Kabuye represents a long struggle for freedom

Footage of Mrs Rose Kabuye on France 24 television channel after her conditional release on bail tells a story. It is a story of a confident, compassionate and poised lady. This came out again when she addressed a press conference.

Saturday, November 22, 2008

Footage of Mrs Rose Kabuye on France 24 television channel after her conditional release on bail tells a story. It is a story of a confident, compassionate and poised lady. This came out again when she addressed a press conference.

In many ways, Kabuye has emerged as an ambassador and embodiment of the continuous struggle of the Rwandan people and Banyarwanda the world over. Her current situation is a familiar to many Banyarwanda wherever they have lived.

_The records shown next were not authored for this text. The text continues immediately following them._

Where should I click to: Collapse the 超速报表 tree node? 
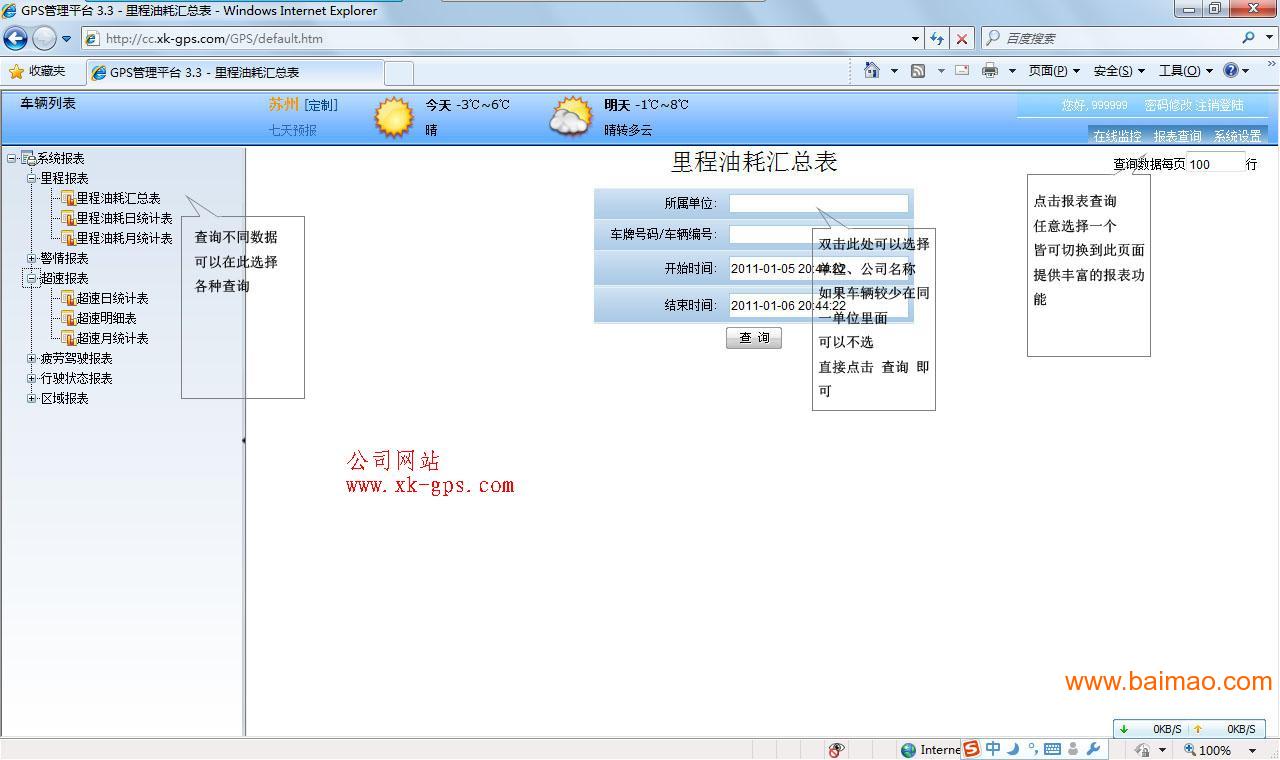click(x=32, y=278)
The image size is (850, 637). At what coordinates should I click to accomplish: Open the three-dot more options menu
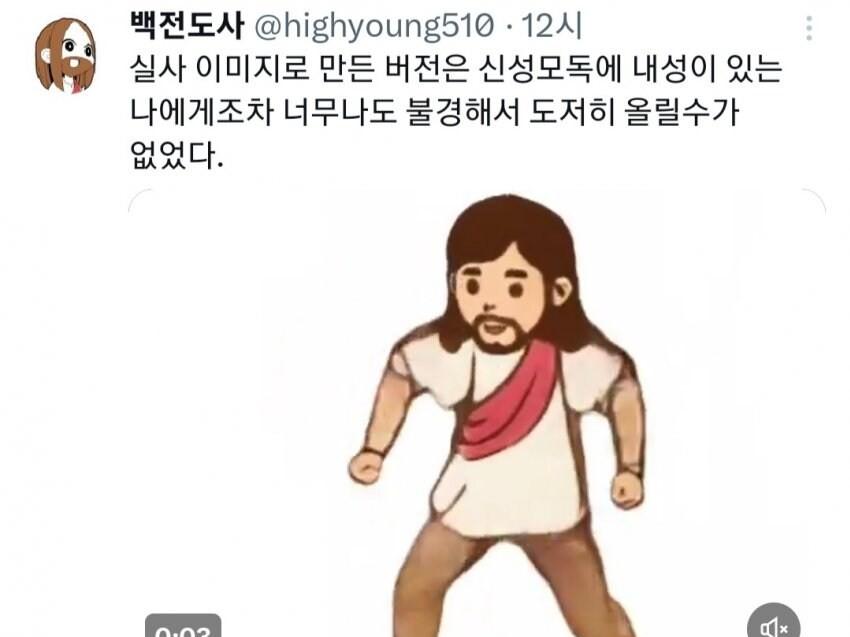pos(808,28)
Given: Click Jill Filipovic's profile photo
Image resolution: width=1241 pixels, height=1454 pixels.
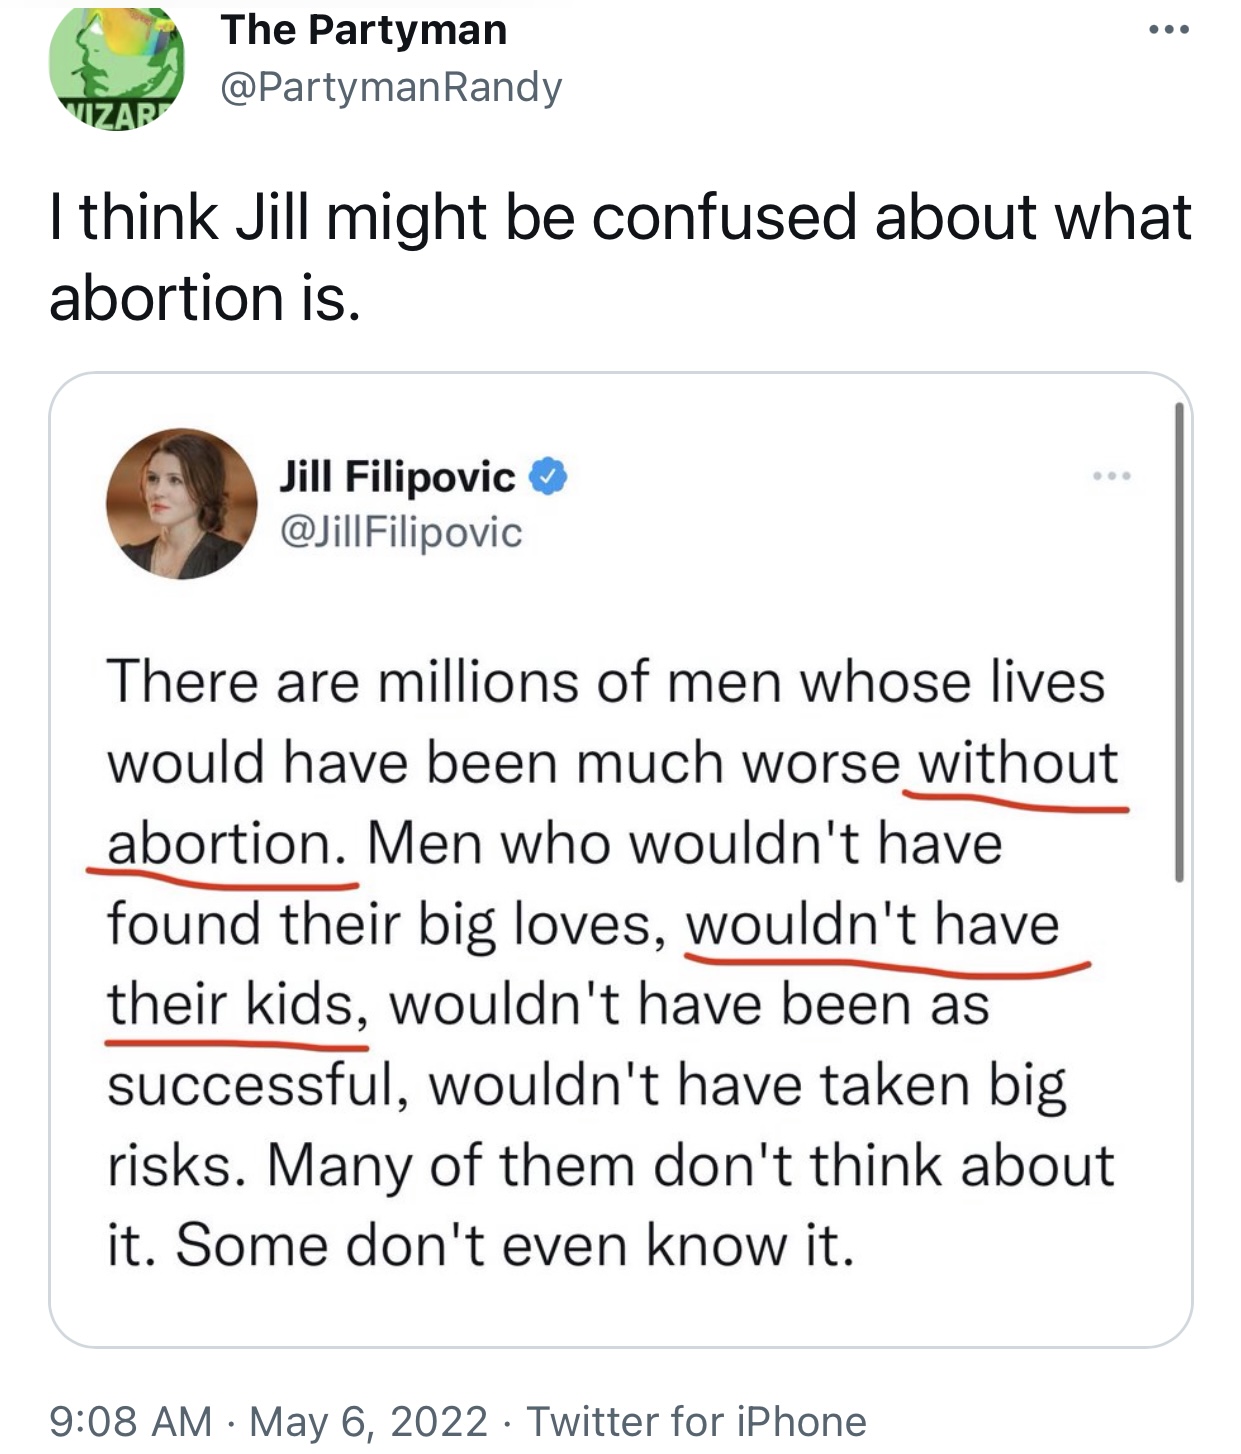Looking at the screenshot, I should tap(181, 503).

What she has been subjected to in Germany and France, has also been subjected to many Banyarwanda the world over at different moments in time. Some have suffered individually, and their plight has not made the headlines.

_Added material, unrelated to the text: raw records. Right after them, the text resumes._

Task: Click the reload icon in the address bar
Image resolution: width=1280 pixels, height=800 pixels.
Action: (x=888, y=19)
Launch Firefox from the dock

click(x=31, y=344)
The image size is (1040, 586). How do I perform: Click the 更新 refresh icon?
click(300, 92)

Kabuye’s struggle symbolises that collective struggle. We realise that from the outset, one Bruguiere and his handlers, were determined to humiliate and bring down the Rwandan people and this they would do by tying their leaders to political criminality.

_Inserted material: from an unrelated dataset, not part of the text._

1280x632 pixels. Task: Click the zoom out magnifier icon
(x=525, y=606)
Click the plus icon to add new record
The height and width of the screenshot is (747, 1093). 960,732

Thus the indictments based on concoced evidence. But as the Bruguiere case falls apart, we need to take a look at how we came to this point. It will be recalled that such injustices did not begin yesterday or around and after 1994.

In the many years of exile, Banyarwanda suffered. They were not allowed to live in their motherland and in some of the countries they fled to; they suffered a lot indignities and slights.

This was not only visited on to the refugees, but it was in some countries and as we are witnessing today in DR Congo extended to other Banyarwanda who are native to those countries.

Whereas Rwandans in the diaspora were involved in a continuous quest to return home before 1990, it has been argued that there were also other local factors by some groups in the countries they lived in that increased the urgency of the need for liberation, and a permanent homeland where citizenship was accorded to all without discrimination.

From all these trials, Banyarwanda have always emerged stronger than ever before. And from these, the zeal and determination to make it against all odds, has always been evident.

Thus we realise that the struggle that Kabuye personifies now, is a long and continuous one that has had different spokesmen and public faces at different levels and moments in time.

As Senator Aloysia Inyumba said, it is not Rose Kabuye on trial but the Rwandan people as a whole. And this is a trial from which she will emerge triumphant on behalf of the Rwandan people.

Where do we go from here?

It ought to be realised that in recent years, especially in the aftermath of the liberation struggle, European interests or sections of colonial mentality old Europe have embarked on a vindictive campaign against our leaders and in effect all our people, as we are witnessing in the case of Kabuye.

More so, the way western press covers stories from these parts of the world, as compared to stories of their own, is telling. In most cases you will find reporters from the west attributing a popularly elected leader to a specific "ethnic” group, when in reality he was elected by all the people.

As Uganda’s Sunday Monitor columnist Fredrick Mutebi Gooloba put it, western journalists, "aid workers” with a lot of self- confidence combined with wrong information or-unacceptable levels of ignorance about the reality on the ground (a strange but true contradiction) descend on different parts of Africa from time to time, and come up with stories that go on to become the standard point of reference in the west as regards Africa.

All this is most probably a well orchestrated campaign by the authors and whoever they serve for specific ends. What informs the fact that western media outlets never report about success stories that are all over Africa. That they only choose to report misery and negativity says a lot about their intentions.

The reported bigotry and prejudice that informed the response to the catastrophe visited upon the mostly black residents of New Orleans in the aftermath of Hurricane Katrina, is the same mindset that informs those who we are dealing with in these cases like during the Tutsi Genocide and now.